OpenAI appoints Thibault Sottiaux to lead ChatGPT super app transformation

The restructuring marks a significant pivot for the San Francisco-based company as it seeks to revitalise growth and compete with Google and Anthropic.

Author
Owen Mercer
Markets and Finance Editor
Published
Draft
Source: WIRED · original
Meet the OpenAI Engineer Leading ChatGPT's Biggest Transformation Yet
Former Google DeepMind engineer tasked with merging Codex into a unified AI agent ahead of anticipated IPO

OpenAI has appointed Thibault Sottiaux as head of core products, placing him in charge of a major overhaul of ChatGPT into a personalised "super app" AI agent. Sottiaux, who was instrumental in developing the coding tool Codex, will oversee the integration of Codex into ChatGPT to create a unified platform capable of handling personal and professional tasks.
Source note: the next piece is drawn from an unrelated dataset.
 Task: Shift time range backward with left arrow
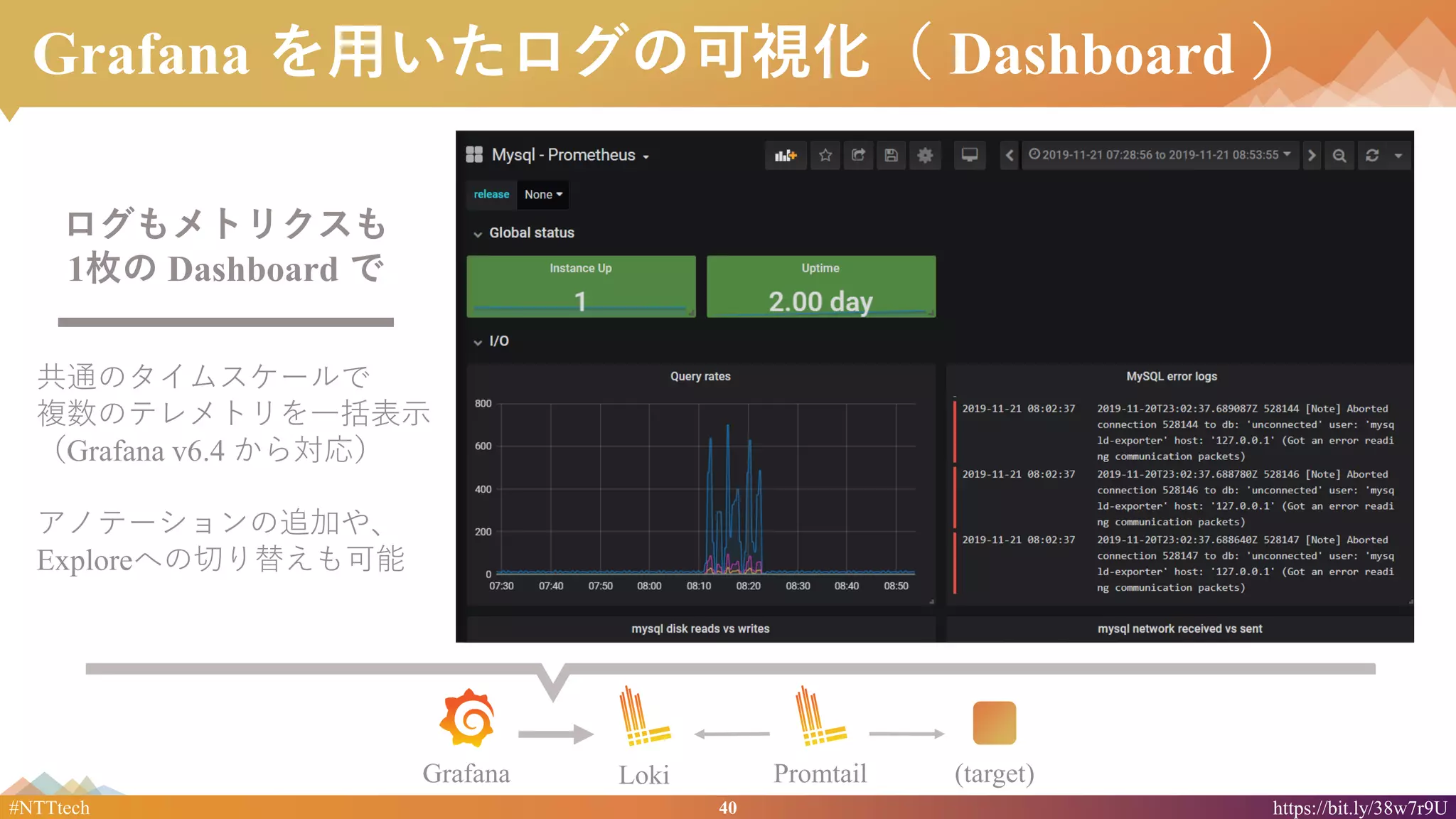coord(1010,155)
The initiative involves the closure of standalone products, including the video generation app Sora and an AI platform for scientists, with many executives from those teams having left the company.

Sottiaux now reports directly to Greg Brockman, who oversees all product teams, while CEO of AGI deployment Fidji Simo is on medical leave. The move aims to revitalise OpenAI’s growth ahead of an anticipated initial public offering (IPO) and strengthen its position against competitors such as Google and Anthropic. The company intends to release updates via a series of small releases rather than a single large launch to gather feedback and mitigate risk.
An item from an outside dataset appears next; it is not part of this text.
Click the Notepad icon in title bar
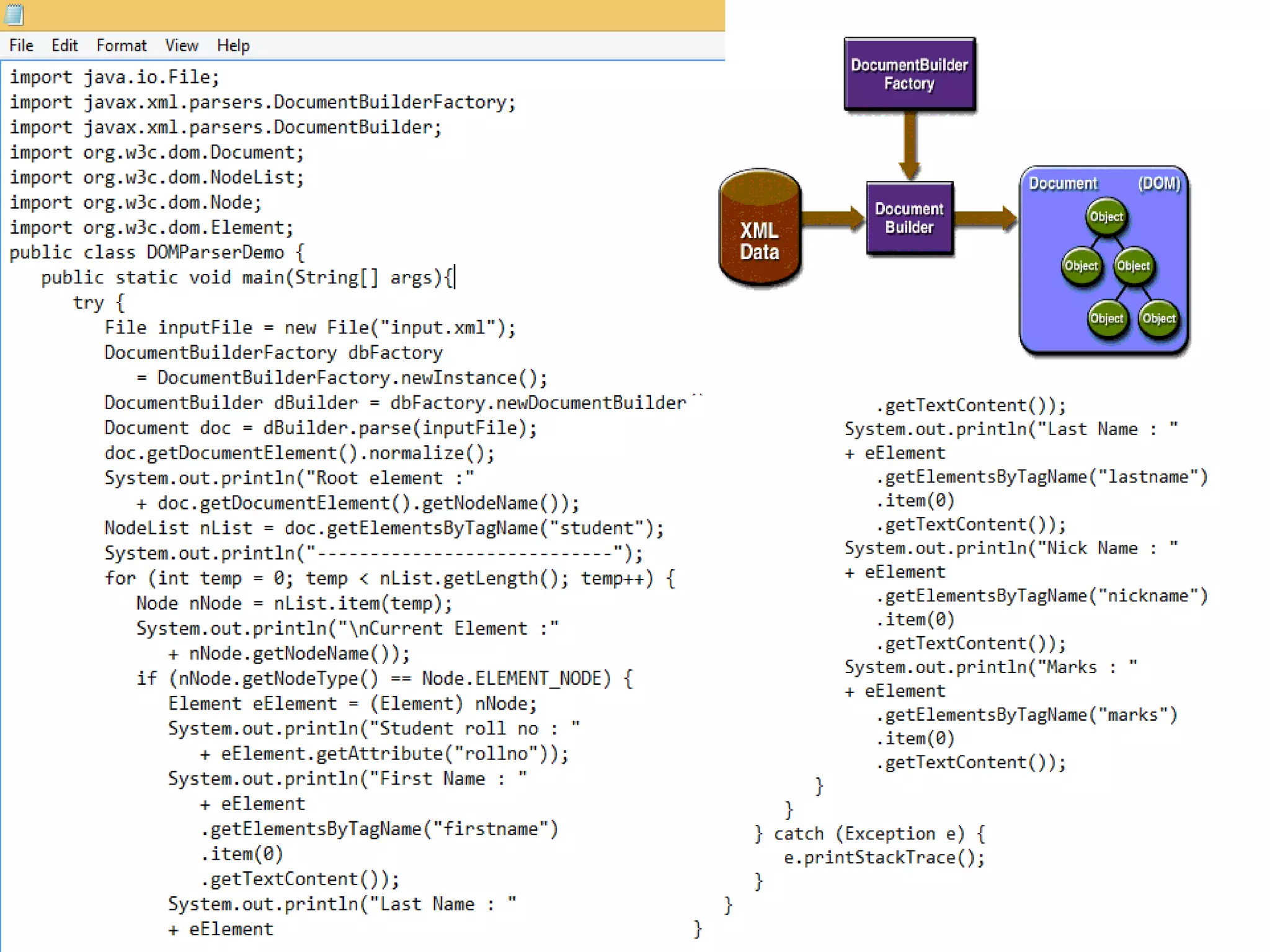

The term "super app" typically refers to platforms in Asia, such as WeChat, which bundle messaging, payments, and shopping into a single interface. OpenAI’s vision differs from Asian super apps as it aims to plug into pre-existing Western infrastructure, including Gmail, Instagram, and credit card networks. An expanded partnership with Visa for agentic payments has been announced, and the company has previously integrated ChatGPT and Codex with email, Slack, and calendar services.
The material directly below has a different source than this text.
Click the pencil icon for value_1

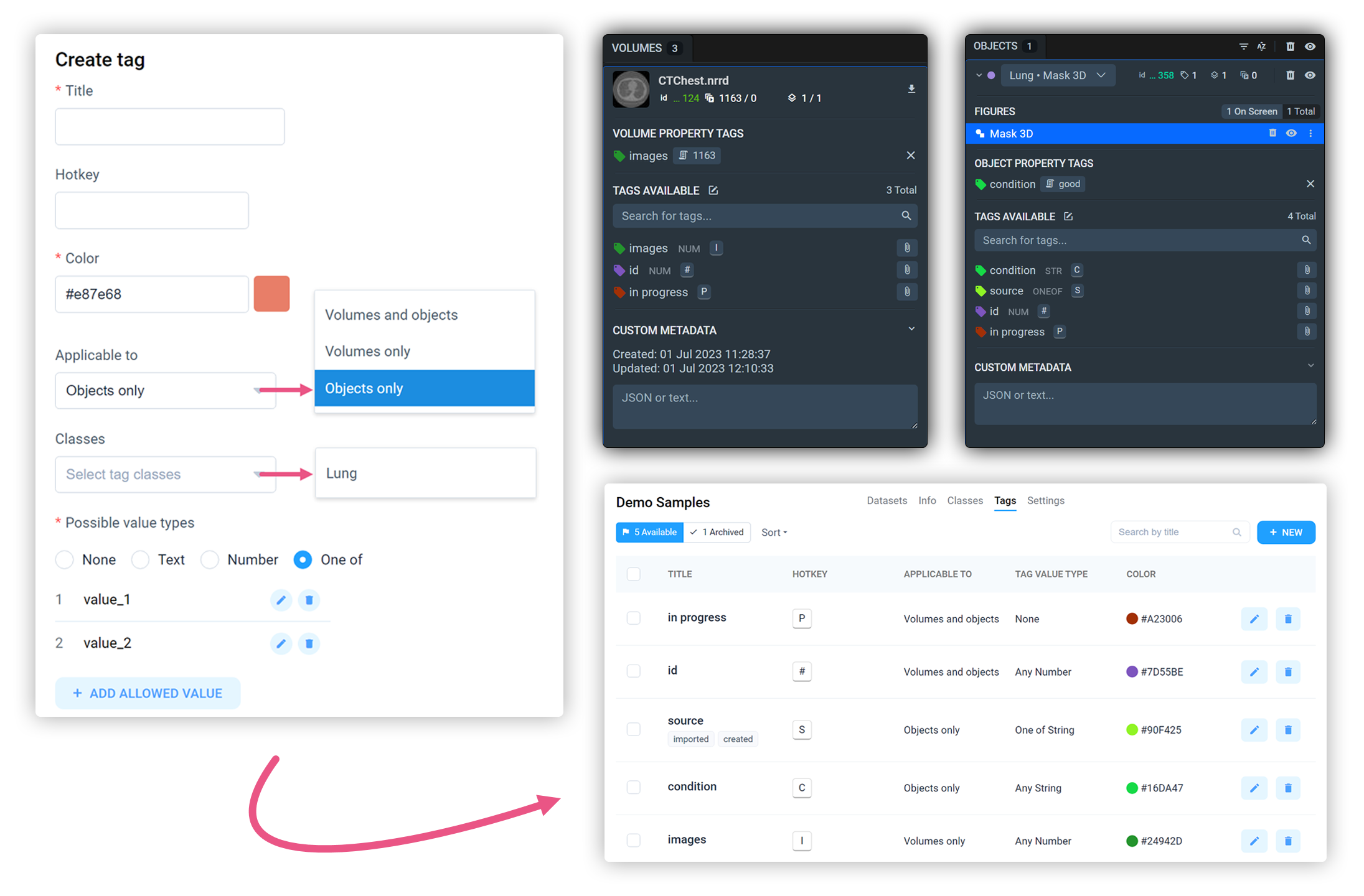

Sottiaux plans to merge Codex into ChatGPT in the "coming weeks," noting that much of the functionality is already available in the Codex app. Codex has become one of OpenAI’s fastest-growing revenue streams, initially serving developers but now seeing strong growth with non-technical users. Sottiaux’s Codex team previously consisted of approximately 40 people, though the core team for the super app project remains relatively small.

OpenAI’s previous attempts at web-navigating agents, such as Operator and ChatGPT Agent, were restricted due to model reliability issues and lack of consumer adoption. Sottiaux, who joined OpenAI in 2024 after working at Google DeepMind on infrastructure for tools like AlphaGo, claims the technology is now reliable enough to support a general-purpose agent. The company is betting that creating one personalised assistant for everything will make it the unequivocal leader in the consumer and enterprise AI race.